Firstly, the physical change was pretty damning. A lot of that happens just with getting pregnant, right? You get stretch lines and sagginess and all sorts of other horrors. (And honestly, the change to your breast tissue happens during pregnancy, so whether or not you even breastfeed you’ll probably experience those changes.)
Your nipples will probably always be more prominent and firmer, even when you’re not cold or aroused. This isn’t that big of a real other than I have to make sure I’m always wearing a bra with padding/lining that doesn’t show, since that bothers me personally. And sensitivity will almost certainly change – I feel like I’m not as sensitive there anymore, when makes sense when you think about how much your poor nips had to toughen up with that little ravenous baby at your breast!
My breast tissue did change a lot though, and I’m still coming to terms with that. (And hey, make sure that you’re getting annual breast exams now, and mammograms if you’re of age.) Now scientists are thinking that the breast tissue used for milk-making eats itself after weaning. What?! So cool! (And it may give a clue into how to prevent or treat breast cancer. Read the report here.)
Truly, other than just post-deprivation weight loss, I miss my pre-mama boobs more than anything.

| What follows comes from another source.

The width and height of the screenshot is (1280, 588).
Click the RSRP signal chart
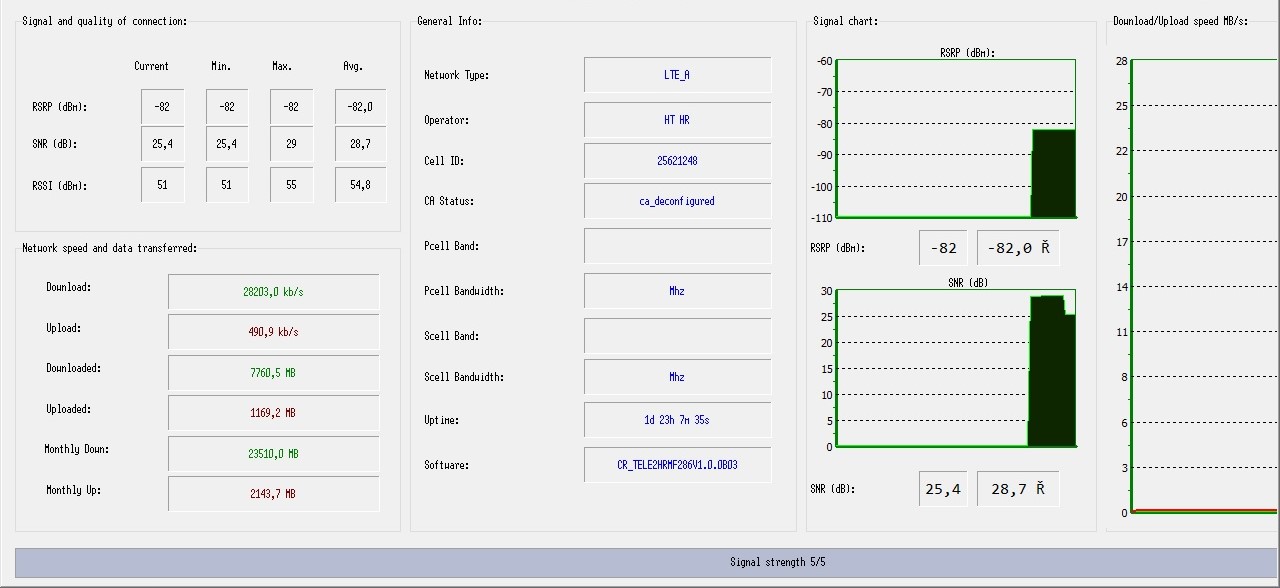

But holy crap am I proud. I’m proud that I persevered through the pain (oh, there was so much pain with my first baby), I persevered through sleeplessness and pumping at work for years and bottles and measuring and supplements and neck cramps and starving all the time and everything else. Through it all, I made it. And my kids will benefit for life. So that’s pretty damn cool.
Please don’t let your breast pumping experience suck like mine did. Get all of my suggestions here.
It was also strange to not have my baby on me all the time; once she was walking and I wasn’t constantly wearing and/or nursing her, I felt cold and alone but also free. I didn’t know what to do with myself now that she wasn’t attached to me in one way or another.
So how do I feel now that I have finished weaning my last child? Proud, tired, grateful, and still adjusting to my new role as a mama of older children.
And I hope that this has given you a real insight into the experience of weaning, and closing the door of breastfeeding. It’s been a beautiful and painful experience – the most difficult of my life, if I’m honest – but I don’t regret a minute. And I hope you don’t either.